Bachenheimer began his career as a Wall Street trader then had the courage to take a step back from the rat race and go sailing … for several years. After sailing through the Caribbean to South America, he headed to Annapolis, Maryland, where he launched a business importing teak lumber and taught himself yacht joinery. Bachenheimer then transitioned to a career in high-tech forensic science, where he served as the International Product Manager for an entrepreneurial venture, conducting business in over 20 countries. Several years later, he received the prestigious McKinsey & Company Leadership Scholarship to pursue and MBA degree, which he earned from the Australian Graduate School of Management. While completing his degree, he co-founded StockCentral Australia, which grew to become one of the largest financial websites in the country. A Pace alumni, Bachenheimer earned a BBA, Summa Cum Laude, from the Lubin School of Business. He was conversational in Japanese and spent a semester at Tsukuba National University in Japan as an undergraduate.

MO: Where does your passion for entrepreneurship come from? Who or what were your early influences or inspirations?

Bruce: I grew up in a somewhat rural area and there were hardly any local businesses where neighborhood kids could find part-time or summer work. Out of necessity, I created my opportunities; building things such as rabbit hutches and photographing neighborhood homes, which I printed, mounted and sold myself. I also did a fair bit of hiking and camping, which instilled a sense of independence and self-reliance. Another early influence was Henry David Thoreau’s Walden, particularly the line “I went to the woods because I wished to live deliberately, to front only the essential facts of life, and see if I could not learn what it had to teach, and not, when I came to die, discover that I had not lived.” I later bought a boat and sailed from New England to South America and back to Annapolis, Maryland – I named it Deliberate, which is how I try to live.
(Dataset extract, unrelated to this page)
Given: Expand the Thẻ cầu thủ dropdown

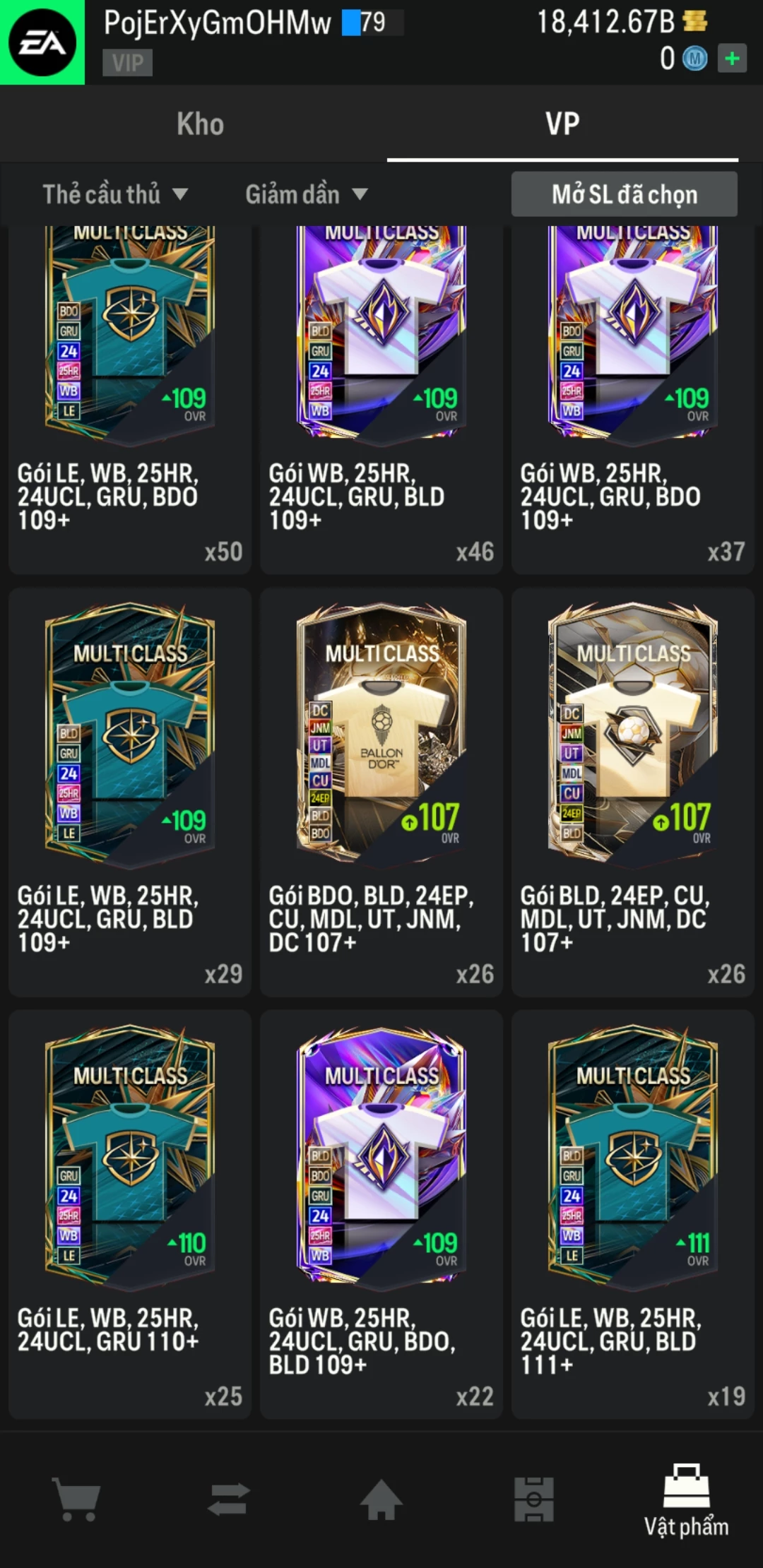Looking at the screenshot, I should click(115, 194).
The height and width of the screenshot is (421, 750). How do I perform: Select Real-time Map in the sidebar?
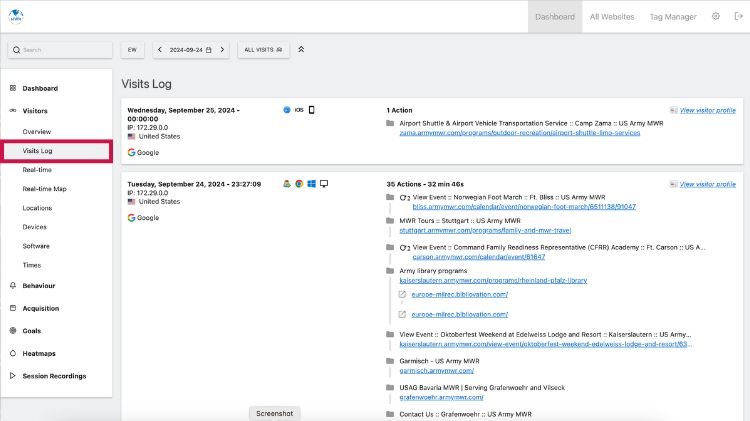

MO: How do you foster creativity and innovation in your students? Is creativity something that we’re born with or can it be taught and developed?

Bruce: Some people are certainly born with more creativity than others, but I believe creativity and innovation can be taught and developed. I use a variety of methods to encourage students to think and act more innovatively. Conducting engaging classroom exercises, selecting non-traditional texts, using interesting case studies, bringing in dynamic guest speakers, showing inspirational video clips, incorporating business simulations in the curriculum, assigning challenging projects, and taking students on filed trips or extracurricular activities are some examples. I try to remember something Confucius said: “I hear and I forget. I see and I remember. I do and I understand.”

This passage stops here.